Книгу Давид Самойлович любил той чистой, лишенной всякого эстетизма любовью, какая приобретается в результате точного знания внутренней ценности той или другой книги. С этой точки зрения Айзенштадт был к книге, можно сказать, безжалостен. Он развенчивал снобистские оценки и определение ценности из-за редкости книги. Он расценивал книгу только по ее достоинствам. К книге, ценной по своему содержанию, особенно книге иллюстрированной, Айзенштадт относился с особым чувством. Вот, приблизив книгу вплотную к левому глазу, склонив голову, чтобы боковым зрением прочесть заглавие, уподоблялся он ювелиру, который держит в руке драгоценный камень, или садоводу, который любуется на выращенный им цветок. Почти водя по страницам носом, дуя на них, чтобы перевернуть, не касаясь пальцами, он испытывал, казалось, наивысшую (78) радость. Но часто, однако, он равнодушно откладывал книгу, не прельщаясь ни аннотациями испытанных библиофилов, ни медоточивыми их описаниями. Для него книга должна была прежде всего служить обществу. Он определял ценность книги не по справочникам, а по собственному пониманию, и надо сказать, что он почти никогда не ошибался в оценках; пристрастия его были широки, будь то Радищев (через его руки прошел экземпляр "Путешествия из Петербурга в Москву") или Лафонтен с рисунками Фрагонара... Особенно волновали его книги, подвергшиеся цензурным гонениям или попросту уничтоженные в прошлом.

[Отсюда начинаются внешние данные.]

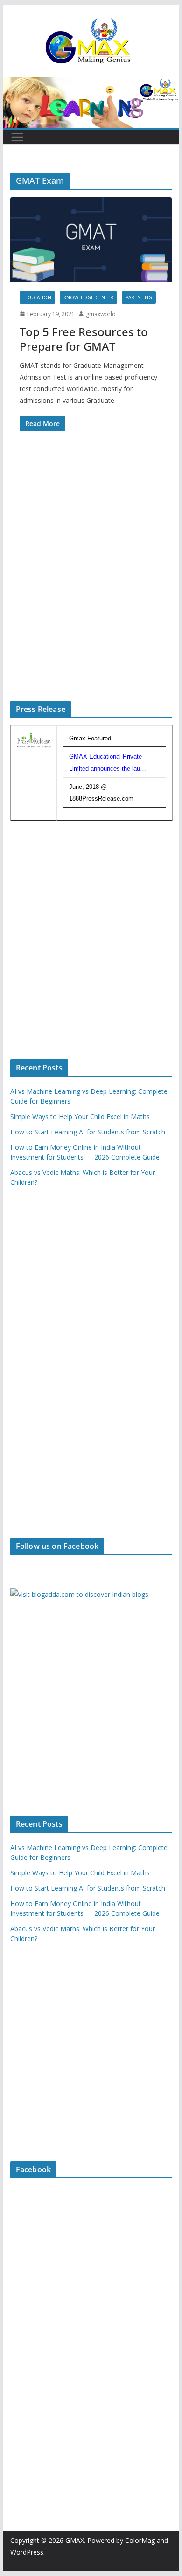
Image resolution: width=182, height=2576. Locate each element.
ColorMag (140, 2540)
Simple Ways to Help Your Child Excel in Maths (80, 1116)
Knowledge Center (88, 297)
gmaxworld (101, 314)
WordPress (26, 2552)
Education (37, 297)
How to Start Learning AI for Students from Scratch (87, 1131)
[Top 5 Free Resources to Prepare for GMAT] (91, 239)
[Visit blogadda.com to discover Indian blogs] (79, 1594)
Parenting (139, 297)
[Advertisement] (91, 583)
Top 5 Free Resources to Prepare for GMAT (84, 339)
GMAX (74, 2540)
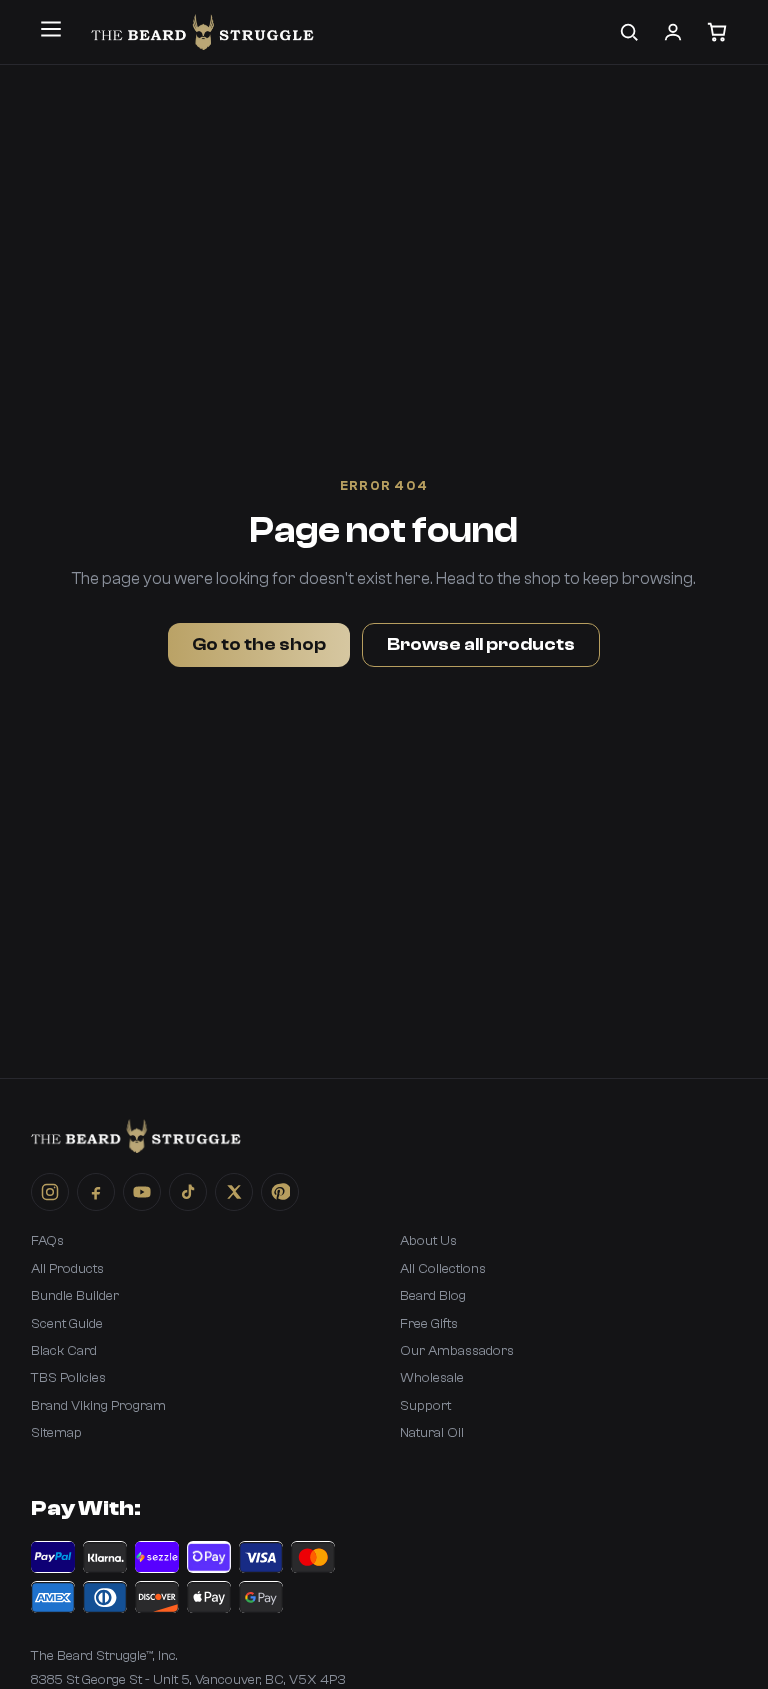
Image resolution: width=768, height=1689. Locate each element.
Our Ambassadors (457, 1351)
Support (425, 1406)
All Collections (443, 1269)
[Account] (673, 32)
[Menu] (51, 29)
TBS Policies (68, 1378)
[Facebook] (96, 1192)
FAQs (47, 1241)
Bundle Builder (75, 1296)
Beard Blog (433, 1296)
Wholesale (432, 1378)
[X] (234, 1192)
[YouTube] (142, 1192)
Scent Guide (67, 1324)
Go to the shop (259, 644)
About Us (428, 1241)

Но, много зная, Айзенштадт никогда не был самонадеян и зачастую, не доверяя себе, искал дополнительной оценки знатока. Он любил книжные находки, запах старинной бумаги, переплеты восемнадцатого века: здесь Айзенштадт расцветал. Мне приходилось не раз присутствовать вместе с ним при разборе, когда при нас развязывались пачки старых купленных книг, и, ничего не покупая, ничего не собирая, ничем не прельщаясь лично, Айзенштадт расцветал от возможности первичного общения с книгой, еще не занявшей места на полке Книжной лавки писателей, забывал часы обеда, и, право, можно сказать, что в такие дни бывал он счастлив.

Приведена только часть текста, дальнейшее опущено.